You could try Shirokiya in the Ala Moana Shopping Center - on the second floor of the store.  They used to have a fair selection of J knives and I bought some MAC knives there 8 years ago or so.  They have renovated since then, so I don't know what they carry now.  Executive Chef in Ward Warehouse also carries some J knives.  If you go to Chinatown, you can buy CCK and other cleavers at some of the small stores there.  I bought a couple nice CCK Bone Cutter cleavers at a small store on the Diamond Head side of Mauna Kea Street last year.  They had lots of different brands and models in the case.  Too bad you will miss the Chinese New Year's festivities there.  Lots of street food and activities.  There is Williams Sonoma in Ala Moana of course, but they carry the usual stuff.


----------



## deputy (Jan 16, 2012)

Thanks - very helpful!

Only one problem that I just thought of...I'm only taking a carry-on so getting a 10" knife or a big cleaver home may be....ahem...difficult.


----------



## pohaku (Jul 11, 2011)

Could you ship them home?  I don't know how much of a hassle customs will be, but you could buy them in Hawaii and mail them home.


----------



## lennyd (Dec 3, 2010)

Deputy you raise some more good questions.

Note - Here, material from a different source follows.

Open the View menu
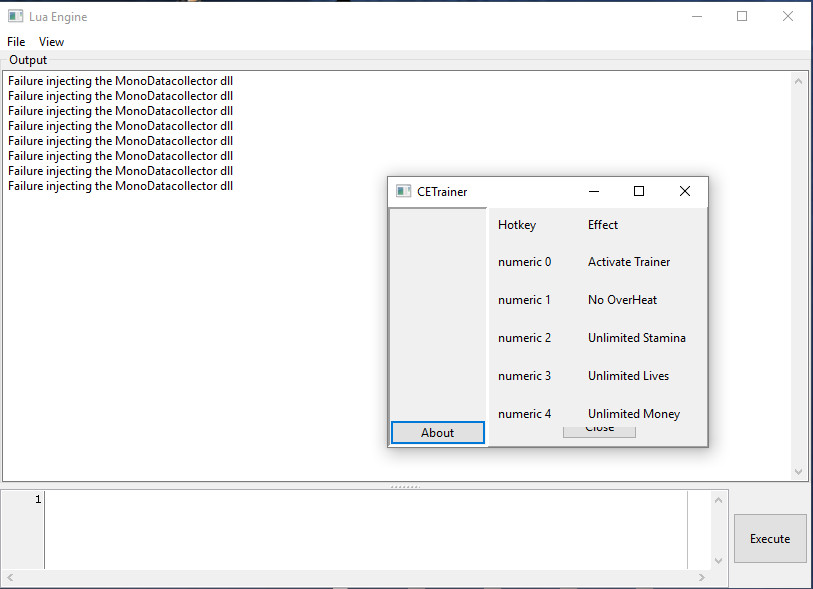The width and height of the screenshot is (813, 589). (x=51, y=41)
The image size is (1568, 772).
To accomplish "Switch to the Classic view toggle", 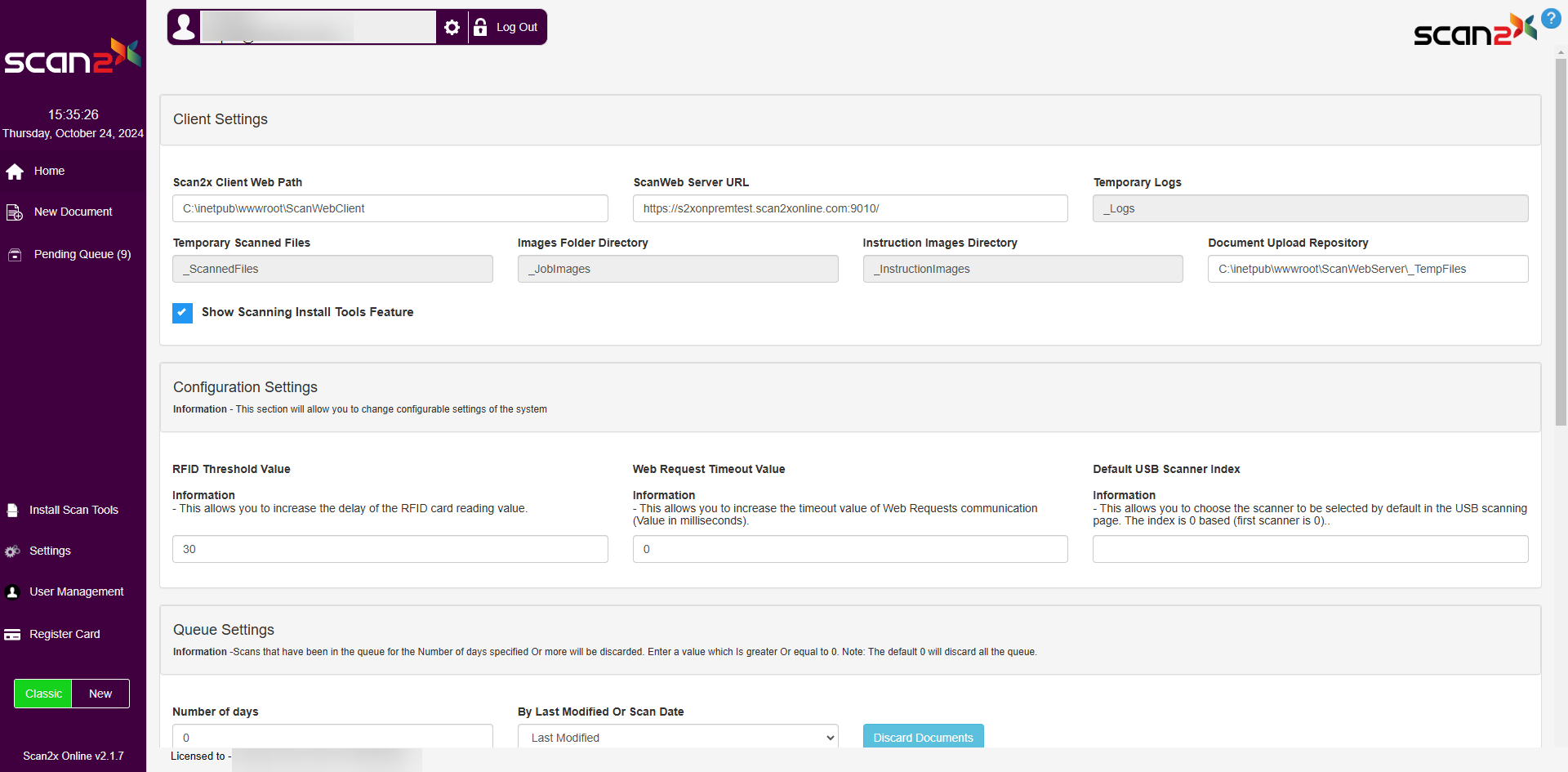I will (43, 694).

First I know my old thread from 2010 is a bit long but sometimes that is what makes the journey interesting, and I manage to make my way to decisions I was happy with that were well within my budget on  a product that I really knew pretty much nothing about (I do not include any of the time I had spent using the various German knives I did in the past as there is just no comparison etc).

That out of the way I want to be sure you know that what worked for me may be different than what works for you etc, and though I have been completely satisfied with both the Tojiro DP and Fujiwara FKM and they were an absolute value I can not seem to duplicate and allowed me to learn my way into J knives so that I could be more comfortable with purchasing a more expensive knife. Basically it allowed me to get my feet wet without going all in, and to be able to have a base point of some understanding that I could use to try to better understand the opinions, advice and discussion on the higher end products when the time was right.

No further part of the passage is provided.